The economic situation that President Trump will inherit in 2025 will be drastically different. Rising deficits and interest rates mean there is an immediate economic cost to borrowing to finance regressive tax cuts. That's why his advisers are planning to combine President Trump's next wealthy tax cut with a 10% tariff, perhaps using the revenue to offset costs.
The political problem with this plan is that it exposes, rather than hides, the trade-offs inherent in giving huge tax breaks to the wealthy. (Consumers will soon pay higher prices for many goods.) The long-standing Republican formula, adopted by Ronald Reagan, George W. The idea is to combine small-scale tax cuts.

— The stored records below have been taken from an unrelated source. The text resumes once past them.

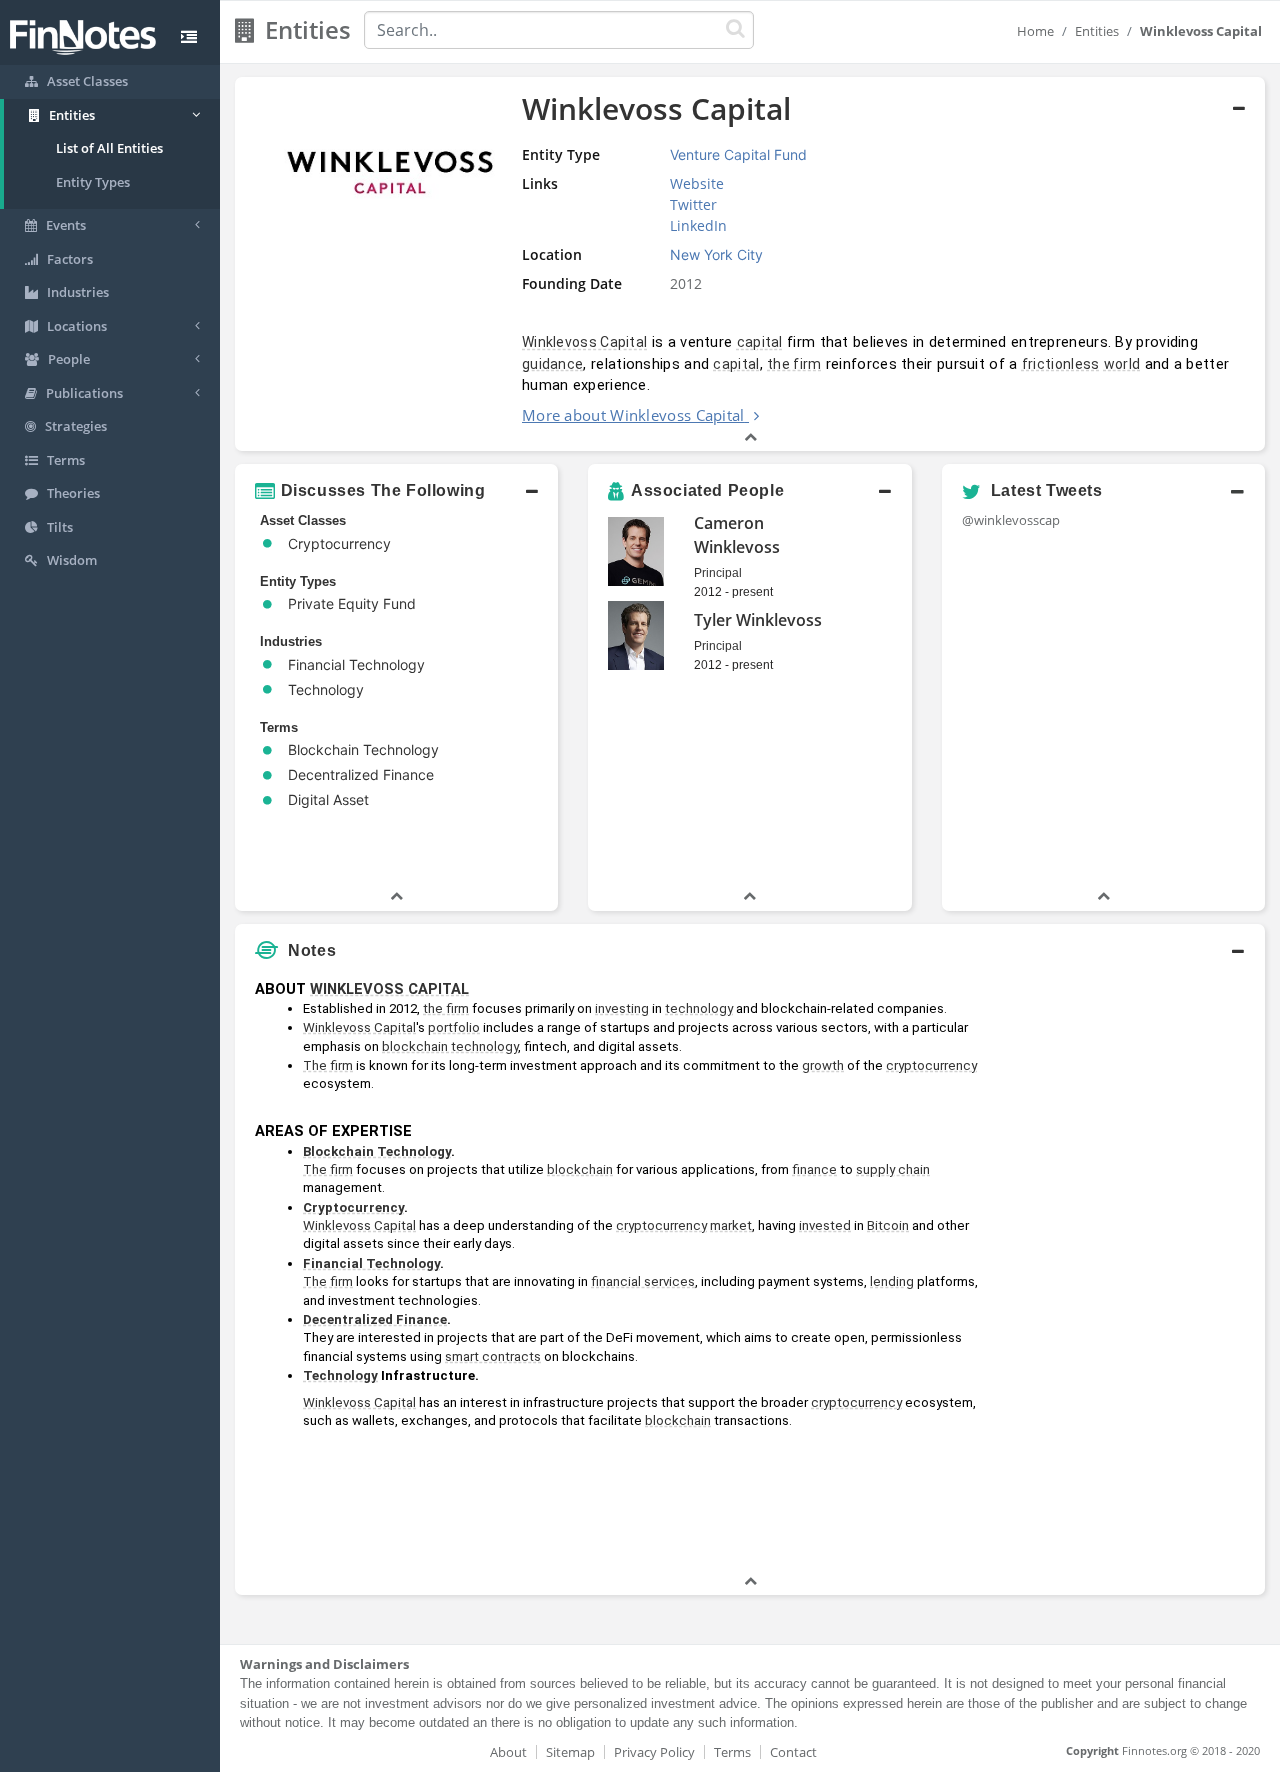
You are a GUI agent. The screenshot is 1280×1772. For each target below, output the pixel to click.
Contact (793, 1752)
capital (760, 342)
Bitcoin (888, 1225)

Everyone else. Democrats complain that the wealthy are getting a disproportionate share of the money, Republicans lie about that, and then make a fuss about other, more digestible wedge issues (the war on terror, same-sex marriage, caravans, etc.).
The supply side is not worried about this cost because they are taking this issue really seriously. For them, cutting taxes for the wealthy is the main objective of politics. They're not doing it to get elected. They are going to be elected to do this, and they are willing to bear whatever sacrifices may occur in pursuit of their core objectives. In some ways, the depth of their commitment is admirable, even if we overlook both the utter objective failure of their economic model and the indiscriminate dishonesty surrounding it.

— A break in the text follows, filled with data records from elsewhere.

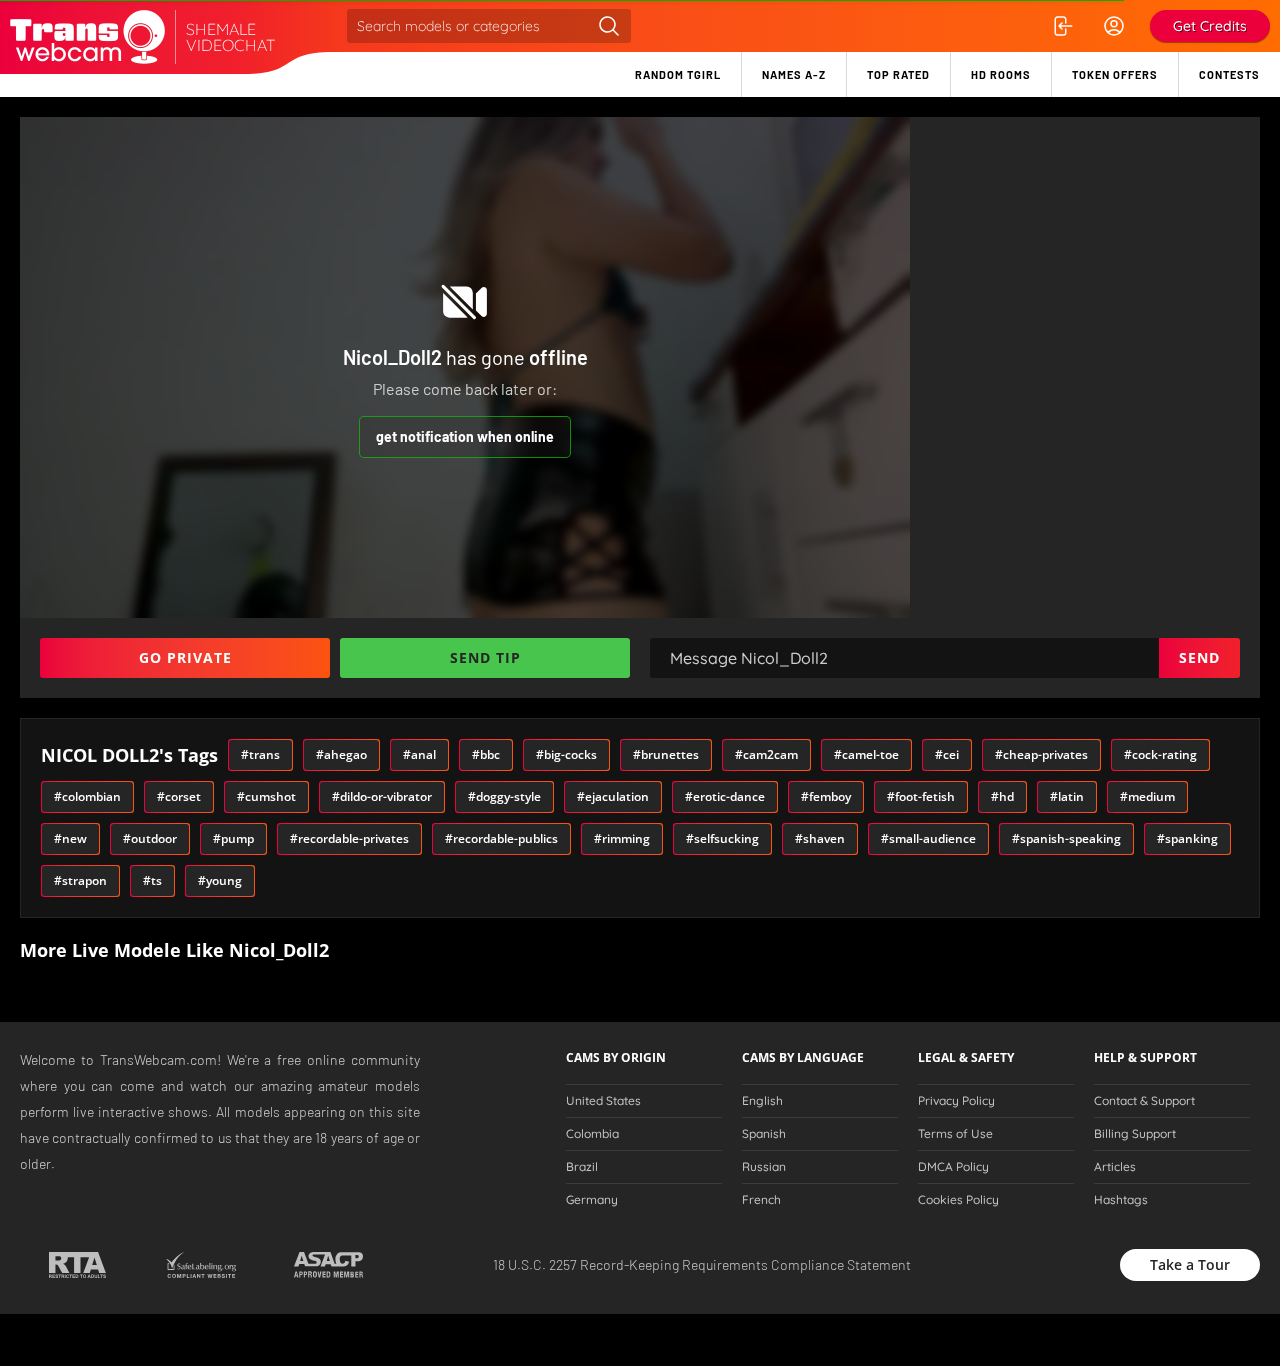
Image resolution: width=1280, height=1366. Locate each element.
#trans (260, 754)
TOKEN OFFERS (1115, 74)
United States (603, 1101)
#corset (179, 796)
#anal (419, 754)
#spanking (1187, 838)
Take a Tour (1190, 1264)
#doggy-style (504, 796)
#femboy (826, 796)
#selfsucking (722, 838)
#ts (152, 880)
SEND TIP (485, 657)
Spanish (764, 1134)
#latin (1067, 796)
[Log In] (1062, 26)
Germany (592, 1200)
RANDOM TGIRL (678, 74)
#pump (233, 838)
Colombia (592, 1134)
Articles (1115, 1167)
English (762, 1101)
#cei (947, 754)
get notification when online (465, 436)
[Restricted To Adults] (77, 1265)
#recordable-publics (501, 838)
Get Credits (1210, 26)
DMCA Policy (953, 1167)
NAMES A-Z (794, 74)
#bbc (486, 754)
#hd (1002, 796)
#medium (1147, 796)
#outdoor (150, 838)
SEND (1199, 657)
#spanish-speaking (1066, 838)
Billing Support (1135, 1134)
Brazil (582, 1167)
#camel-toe (866, 754)
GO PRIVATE (185, 657)
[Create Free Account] (1114, 26)
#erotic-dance (725, 796)
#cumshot (266, 796)
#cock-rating (1160, 754)
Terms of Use (955, 1134)
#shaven (820, 838)
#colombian (87, 796)
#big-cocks (566, 754)
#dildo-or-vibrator (382, 796)
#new (70, 838)
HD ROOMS (1001, 74)
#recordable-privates (349, 838)
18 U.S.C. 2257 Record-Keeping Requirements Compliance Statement (702, 1264)
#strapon (80, 880)
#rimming (622, 838)
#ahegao (341, 754)
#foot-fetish (921, 796)
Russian (764, 1167)
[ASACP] (328, 1265)
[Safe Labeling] (200, 1265)
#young (220, 880)
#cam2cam (766, 754)
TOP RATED (898, 74)
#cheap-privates (1041, 754)
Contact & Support (1144, 1101)
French (761, 1200)
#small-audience (928, 838)
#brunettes (666, 754)
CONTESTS (1229, 74)
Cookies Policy (958, 1200)
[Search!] (609, 26)
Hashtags (1121, 1200)
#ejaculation (613, 796)
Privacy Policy (956, 1101)
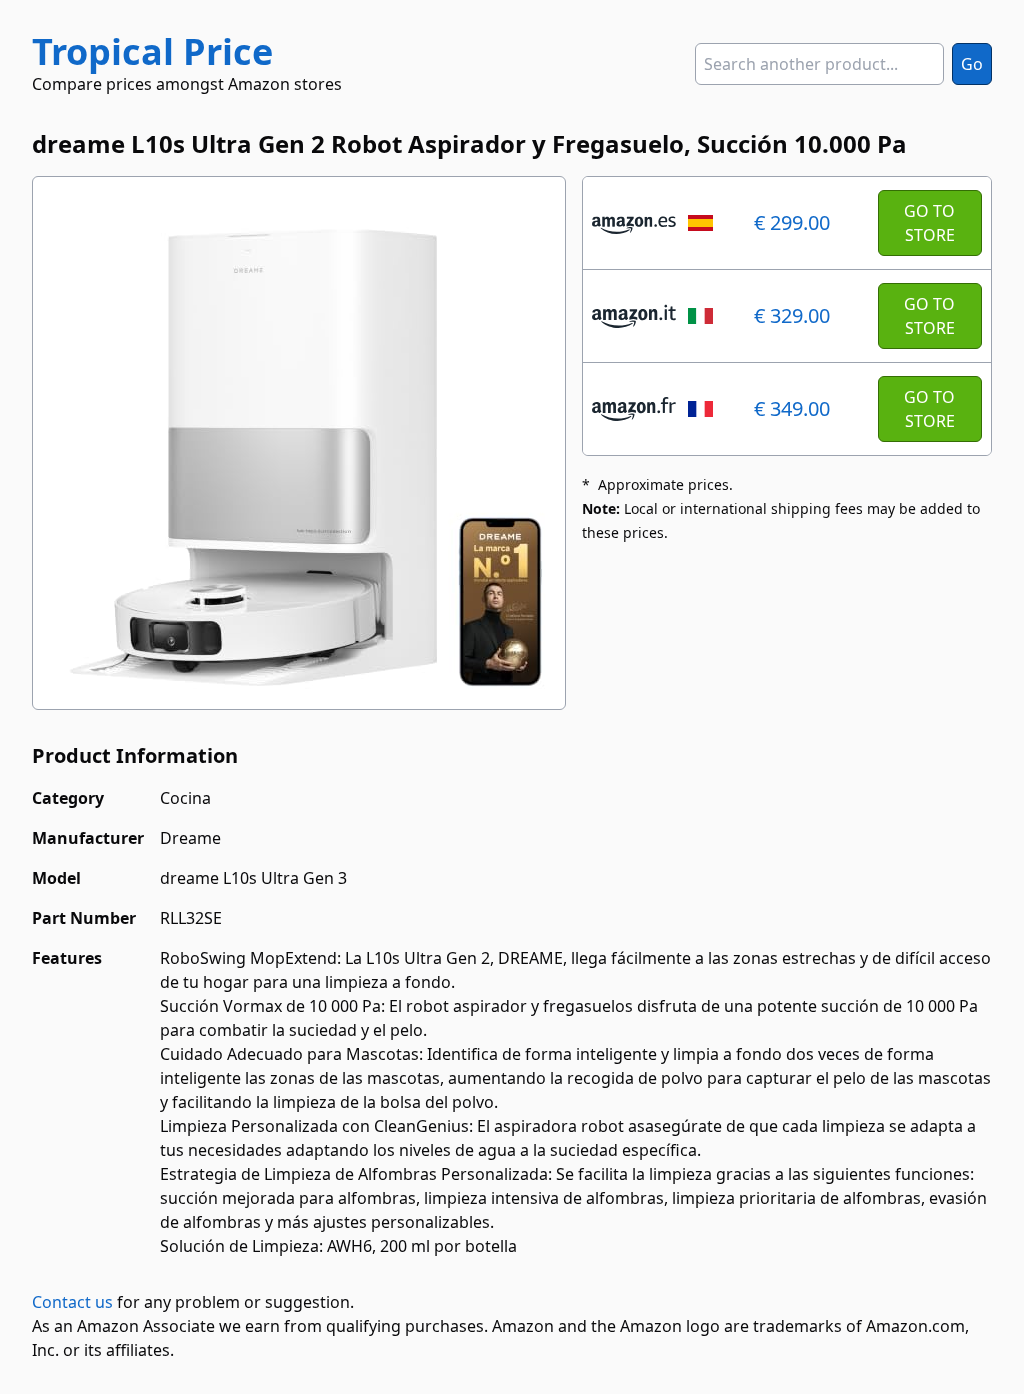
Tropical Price (152, 51)
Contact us (72, 1302)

But what that does for the rest of the party is another matter. The supply-side arm's strange dominance over the Republican policy-making apparatus is a historical marvel, and I studied it in my first book 20 years ago. The party's voters do not share this priority at all. An increasing number of intellectuals who support the Republican Party also reject this idea. Trump has allowed conservative intellectuals to develop deep fantasies that represent the movement of bare feet on the dirt. Many of them seem to wholeheartedly believe their pseudo-populist rhetoric. They are motivated by team loyalty rather than any particular policy, and usually pay little attention to that policy.
But Trump is a fraud, not an enemy of the rich. And the next Trump term, if that happens, will be even more oligarchic than the last.